### Task prompt
Retype the records below word for word and omit any image.
>>>
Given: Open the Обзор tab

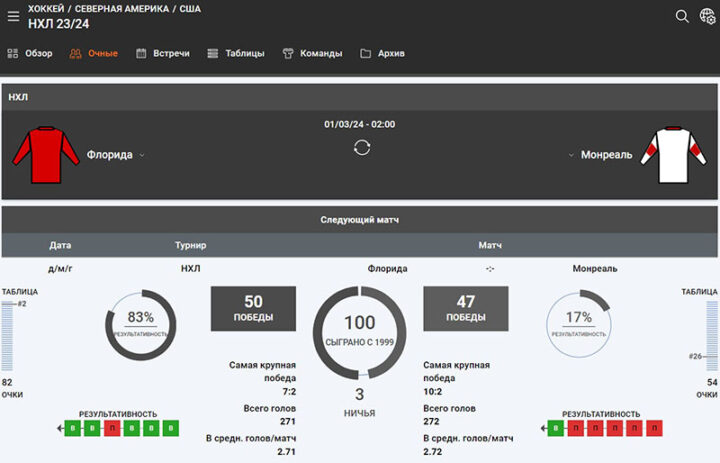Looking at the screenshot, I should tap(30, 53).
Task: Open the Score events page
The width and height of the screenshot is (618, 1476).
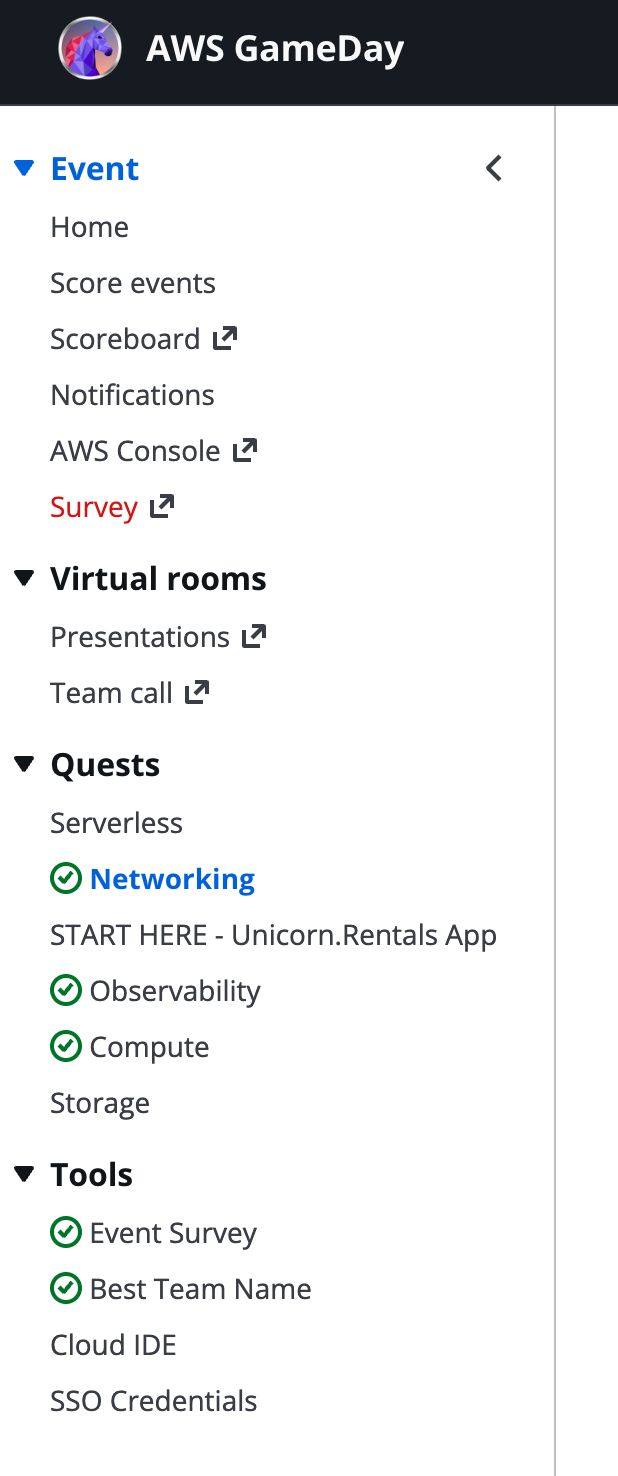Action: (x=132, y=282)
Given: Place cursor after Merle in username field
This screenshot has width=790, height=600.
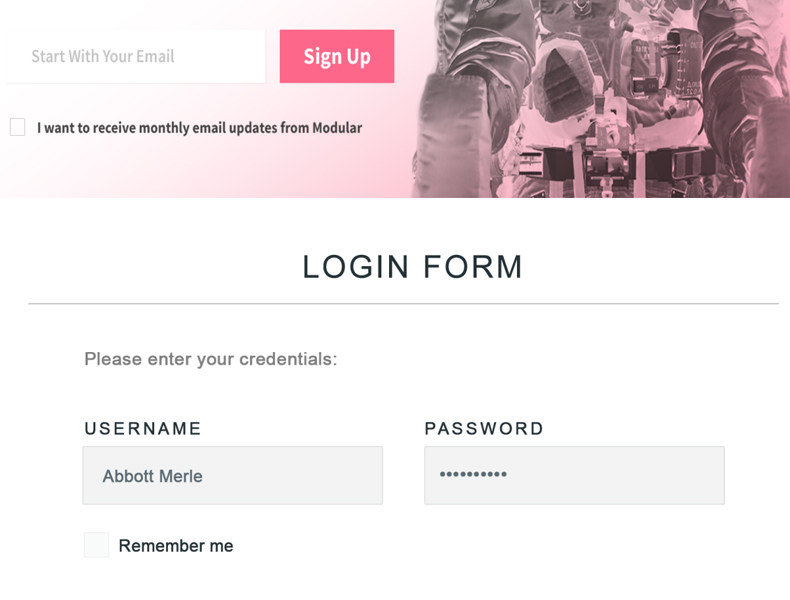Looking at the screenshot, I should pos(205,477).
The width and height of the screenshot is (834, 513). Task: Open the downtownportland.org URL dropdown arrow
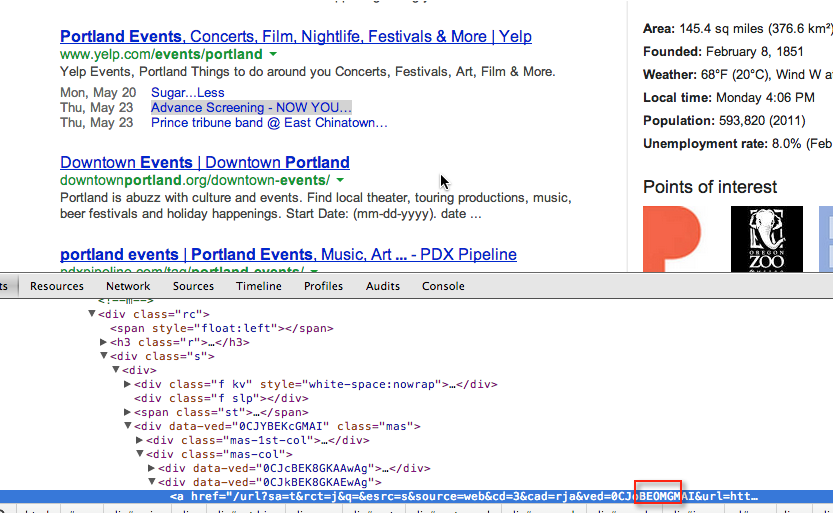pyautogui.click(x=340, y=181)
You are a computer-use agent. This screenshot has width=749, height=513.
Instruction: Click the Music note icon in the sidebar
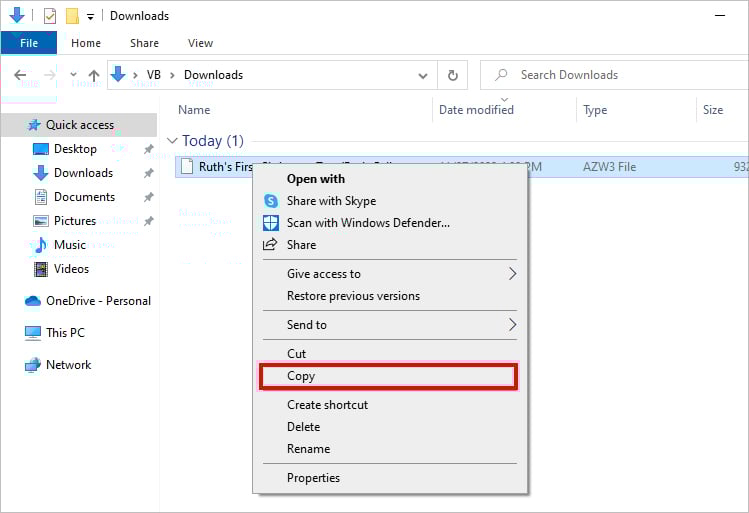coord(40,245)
<<<
### Output
Given: Open the Обзор tab

Looking at the screenshot, I should tap(30, 53).
Task: Open the Score events page
The width and height of the screenshot is (618, 1476).
Action: (x=132, y=282)
Given: Place cursor after Merle in username field
This screenshot has width=790, height=600.
Looking at the screenshot, I should pos(205,477).
The width and height of the screenshot is (834, 513). Task: Open the downtownportland.org URL dropdown arrow
pyautogui.click(x=340, y=181)
You are a computer-use agent. This screenshot has width=749, height=513.
Instruction: Click the Music note icon in the sidebar
coord(40,245)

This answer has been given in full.